Enfin, faisant référence à la discussion du projet de loi sur l'immigration, M. Michel Dreyfus-Schmidt s'est ironiquement interrogé sur la possibilité d'un appel suspensif de la part du parquet en cas d'acquittement.

M. Guy Allouche a souhaité avoir des précisions sur la proposition de créer un " circuit court " de jugement dans lequel un jury populaire n'interviendrait pas.

En réponse, M. Georges Fenech , réaffirmant que l'existence d'un jury composé de cinq personnes aurait pour effet d'affaiblir le rôle des jurés a considéré qu'il était surtout essentiel de maintenir une formation de neuf jurés en appel.

En réponse à une question de M. Jacques Larché, président , M. Georges Fenech a précisé que pour les affaires pouvant donner lieu à une condamnation à une peine d'emprisonnement de 30 ans ou à la réclusion perpétuelle, la compétence juridictionnelle serait directement exercée par la cour d'assises.

M. Valéry Turcey a estimé que les cent magistrats supplémentaires devraient être affectés à la formation du siège au niveau soit de la cour d'assises soit des tribunaux d'assises. Il a considéré qu'environ 30 magistrats seraient parallèlement nécessaires pour renforcer la formation du parquet. Il a en outre regretté que les recrutements nécessaires n'aient pas encore été réalisés.

S'agissant de la liste de questions posées à la formation de jugement, M. Valéry Turcey a fait valoir que sa disparition pourrait être envisagée si la motivation était rédigée comme pour les jugements rendus par les tribunaux correctionnels.

Estimant néanmoins qu'une période transitoire devrait être prévue, M. Valéry Turcey a considéré que cette liste de questions n'était pas inutile dans la mesure où elle pouvait servir de base à la motivation de la décision.

Enfin, il a estimé qu'une procédure d'appel suspensif pour les décisions d'acquittement était concevable.

M. Jean-Pierre Boucher a indiqué que les 100 magistrats supplémentaires devraient être affectés au siège et émis des réserves sur l'idée selon laquelle le parquet pourrait faire face à la réforme sans effectif supplémentaire. Il a par ailleurs estimé que des magistrats expérimentés devraient être affectés dans les juridictions criminelles.

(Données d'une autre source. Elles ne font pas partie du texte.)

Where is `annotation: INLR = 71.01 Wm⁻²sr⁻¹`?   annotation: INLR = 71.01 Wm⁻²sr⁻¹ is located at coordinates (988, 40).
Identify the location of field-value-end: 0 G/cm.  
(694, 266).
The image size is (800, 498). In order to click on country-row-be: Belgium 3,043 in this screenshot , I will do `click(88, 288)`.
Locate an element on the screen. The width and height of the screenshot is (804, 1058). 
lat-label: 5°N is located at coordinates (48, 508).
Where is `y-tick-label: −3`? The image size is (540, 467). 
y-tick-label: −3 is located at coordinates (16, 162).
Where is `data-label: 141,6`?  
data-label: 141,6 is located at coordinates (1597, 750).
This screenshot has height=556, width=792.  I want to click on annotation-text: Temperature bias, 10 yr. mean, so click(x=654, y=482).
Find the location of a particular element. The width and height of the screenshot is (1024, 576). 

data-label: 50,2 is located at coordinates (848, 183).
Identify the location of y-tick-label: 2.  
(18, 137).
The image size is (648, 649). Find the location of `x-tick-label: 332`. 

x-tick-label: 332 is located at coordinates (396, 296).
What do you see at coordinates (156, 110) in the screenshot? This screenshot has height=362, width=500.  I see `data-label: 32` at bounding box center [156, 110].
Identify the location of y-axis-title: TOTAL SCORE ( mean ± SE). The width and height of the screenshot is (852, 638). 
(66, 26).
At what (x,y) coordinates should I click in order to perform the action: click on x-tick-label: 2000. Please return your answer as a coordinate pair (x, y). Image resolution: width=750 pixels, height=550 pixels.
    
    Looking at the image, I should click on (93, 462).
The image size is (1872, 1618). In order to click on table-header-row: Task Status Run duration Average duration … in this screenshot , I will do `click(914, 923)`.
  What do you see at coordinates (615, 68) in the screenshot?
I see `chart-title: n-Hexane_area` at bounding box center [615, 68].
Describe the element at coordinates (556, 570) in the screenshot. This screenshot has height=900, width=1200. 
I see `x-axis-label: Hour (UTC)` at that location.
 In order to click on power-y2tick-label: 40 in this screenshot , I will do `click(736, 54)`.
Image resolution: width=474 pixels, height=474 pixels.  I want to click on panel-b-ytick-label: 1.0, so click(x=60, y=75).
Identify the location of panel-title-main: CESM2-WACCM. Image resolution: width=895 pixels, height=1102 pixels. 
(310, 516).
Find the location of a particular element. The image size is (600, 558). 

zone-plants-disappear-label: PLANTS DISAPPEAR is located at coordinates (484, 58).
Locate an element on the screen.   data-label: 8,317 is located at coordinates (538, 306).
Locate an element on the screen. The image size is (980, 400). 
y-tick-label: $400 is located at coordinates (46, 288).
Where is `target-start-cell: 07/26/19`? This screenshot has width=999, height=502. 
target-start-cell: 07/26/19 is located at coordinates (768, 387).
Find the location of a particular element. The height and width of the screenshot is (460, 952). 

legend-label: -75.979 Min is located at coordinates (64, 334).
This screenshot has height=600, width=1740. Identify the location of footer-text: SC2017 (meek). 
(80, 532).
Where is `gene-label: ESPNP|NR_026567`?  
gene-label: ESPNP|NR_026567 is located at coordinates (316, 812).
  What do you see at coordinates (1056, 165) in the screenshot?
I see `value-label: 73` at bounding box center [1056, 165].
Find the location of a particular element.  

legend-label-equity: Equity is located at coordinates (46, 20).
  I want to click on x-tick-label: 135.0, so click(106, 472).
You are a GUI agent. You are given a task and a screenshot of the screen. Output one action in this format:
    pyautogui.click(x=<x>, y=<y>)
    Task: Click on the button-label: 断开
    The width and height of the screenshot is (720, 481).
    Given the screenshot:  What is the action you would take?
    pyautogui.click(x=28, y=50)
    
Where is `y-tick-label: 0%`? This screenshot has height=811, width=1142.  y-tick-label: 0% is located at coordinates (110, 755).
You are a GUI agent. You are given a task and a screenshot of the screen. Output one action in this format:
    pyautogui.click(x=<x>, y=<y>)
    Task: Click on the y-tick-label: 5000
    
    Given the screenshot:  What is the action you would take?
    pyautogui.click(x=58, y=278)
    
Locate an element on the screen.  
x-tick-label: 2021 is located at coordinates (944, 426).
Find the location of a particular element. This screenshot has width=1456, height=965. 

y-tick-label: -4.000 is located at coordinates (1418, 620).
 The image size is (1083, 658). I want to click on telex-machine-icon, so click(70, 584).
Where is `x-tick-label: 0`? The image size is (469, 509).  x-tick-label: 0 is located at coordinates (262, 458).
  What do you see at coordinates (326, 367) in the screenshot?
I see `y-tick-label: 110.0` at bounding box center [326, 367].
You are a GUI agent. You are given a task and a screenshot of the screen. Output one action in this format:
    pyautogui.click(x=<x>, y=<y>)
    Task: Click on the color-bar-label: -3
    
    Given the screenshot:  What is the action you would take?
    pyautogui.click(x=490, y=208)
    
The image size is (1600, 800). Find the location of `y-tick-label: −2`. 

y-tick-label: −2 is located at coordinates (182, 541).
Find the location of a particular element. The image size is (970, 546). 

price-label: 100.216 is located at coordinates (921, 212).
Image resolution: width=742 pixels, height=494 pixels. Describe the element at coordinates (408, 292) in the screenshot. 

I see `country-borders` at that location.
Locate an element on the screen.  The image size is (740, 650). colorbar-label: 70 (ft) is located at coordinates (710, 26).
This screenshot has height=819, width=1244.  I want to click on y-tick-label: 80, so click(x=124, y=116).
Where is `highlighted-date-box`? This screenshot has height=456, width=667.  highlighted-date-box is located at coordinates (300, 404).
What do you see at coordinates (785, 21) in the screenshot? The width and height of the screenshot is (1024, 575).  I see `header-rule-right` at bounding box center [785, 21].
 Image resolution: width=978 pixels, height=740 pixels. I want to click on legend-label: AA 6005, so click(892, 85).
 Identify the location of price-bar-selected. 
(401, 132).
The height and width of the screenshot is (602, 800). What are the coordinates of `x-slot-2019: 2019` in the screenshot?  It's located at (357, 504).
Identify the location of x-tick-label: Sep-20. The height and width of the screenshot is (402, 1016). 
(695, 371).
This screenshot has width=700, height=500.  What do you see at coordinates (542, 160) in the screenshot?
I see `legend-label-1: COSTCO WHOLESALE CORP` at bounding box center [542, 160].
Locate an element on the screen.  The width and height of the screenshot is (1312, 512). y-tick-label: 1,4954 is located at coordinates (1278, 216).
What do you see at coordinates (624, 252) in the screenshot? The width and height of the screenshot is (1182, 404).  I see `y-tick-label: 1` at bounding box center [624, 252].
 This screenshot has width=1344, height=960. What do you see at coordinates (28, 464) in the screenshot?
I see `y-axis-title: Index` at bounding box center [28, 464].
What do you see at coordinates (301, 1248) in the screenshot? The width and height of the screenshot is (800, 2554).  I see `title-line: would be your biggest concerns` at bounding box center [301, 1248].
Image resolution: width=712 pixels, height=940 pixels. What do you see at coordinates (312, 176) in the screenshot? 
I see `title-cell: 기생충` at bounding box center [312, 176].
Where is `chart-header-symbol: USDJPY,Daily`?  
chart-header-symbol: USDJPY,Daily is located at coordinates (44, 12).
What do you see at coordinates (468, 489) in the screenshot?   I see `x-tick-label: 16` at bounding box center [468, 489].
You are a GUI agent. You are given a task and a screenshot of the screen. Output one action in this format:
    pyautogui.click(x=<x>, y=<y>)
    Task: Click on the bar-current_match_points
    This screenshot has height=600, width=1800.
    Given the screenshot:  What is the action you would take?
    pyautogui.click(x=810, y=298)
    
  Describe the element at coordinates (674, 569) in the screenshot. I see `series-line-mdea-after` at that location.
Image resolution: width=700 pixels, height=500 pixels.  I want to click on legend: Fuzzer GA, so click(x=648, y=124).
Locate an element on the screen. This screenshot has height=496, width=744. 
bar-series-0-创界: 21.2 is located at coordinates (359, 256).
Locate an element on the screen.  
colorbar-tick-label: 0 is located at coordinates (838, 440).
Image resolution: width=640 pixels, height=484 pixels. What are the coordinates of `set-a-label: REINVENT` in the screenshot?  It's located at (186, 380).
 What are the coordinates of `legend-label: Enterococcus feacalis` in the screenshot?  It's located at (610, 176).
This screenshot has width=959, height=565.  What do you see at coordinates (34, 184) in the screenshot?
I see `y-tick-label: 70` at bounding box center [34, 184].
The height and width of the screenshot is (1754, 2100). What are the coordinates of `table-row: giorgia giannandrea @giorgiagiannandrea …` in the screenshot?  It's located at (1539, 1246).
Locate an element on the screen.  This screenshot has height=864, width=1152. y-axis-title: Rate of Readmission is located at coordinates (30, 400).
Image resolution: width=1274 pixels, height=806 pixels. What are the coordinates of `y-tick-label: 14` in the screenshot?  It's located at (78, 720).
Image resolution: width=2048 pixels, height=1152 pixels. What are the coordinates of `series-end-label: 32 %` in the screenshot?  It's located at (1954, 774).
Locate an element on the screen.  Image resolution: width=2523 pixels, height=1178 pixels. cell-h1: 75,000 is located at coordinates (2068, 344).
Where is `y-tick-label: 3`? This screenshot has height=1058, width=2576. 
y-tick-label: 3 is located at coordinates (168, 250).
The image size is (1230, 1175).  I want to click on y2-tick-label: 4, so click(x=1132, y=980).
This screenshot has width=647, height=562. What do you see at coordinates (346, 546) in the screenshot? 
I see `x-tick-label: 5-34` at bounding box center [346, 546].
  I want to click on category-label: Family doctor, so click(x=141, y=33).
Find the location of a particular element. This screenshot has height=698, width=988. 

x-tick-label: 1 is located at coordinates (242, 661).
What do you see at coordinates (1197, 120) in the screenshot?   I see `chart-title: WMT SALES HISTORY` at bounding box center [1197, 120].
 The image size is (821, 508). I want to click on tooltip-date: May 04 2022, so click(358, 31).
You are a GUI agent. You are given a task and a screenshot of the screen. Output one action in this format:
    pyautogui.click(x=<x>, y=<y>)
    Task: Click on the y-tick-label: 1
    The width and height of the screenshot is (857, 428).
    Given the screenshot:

S'agissant de la liste de questions soumises à la formation de jugement, M. Jean-Pierre Boucher a fait valoir qu'elle pourrait constituer une aide précieuse à la réflexion, une " pré-formalisation " de la motivation et une orientation de la réflexion des jurés.

Estimant qu'il était préférable de maintenir cette procédure, M. Jean-Pierre Boucher a relevé qu'elle n'était pas en contradiction avec le principe de la motivation qui pourrait être effectuée question par question.

M. Jean-Pierre Boucher s'est déclaré opposé à toute mesure conférant un caractère suspensif à l'appel contre une décision d'acquittement, notamment à l'initiative exclusive du parquet.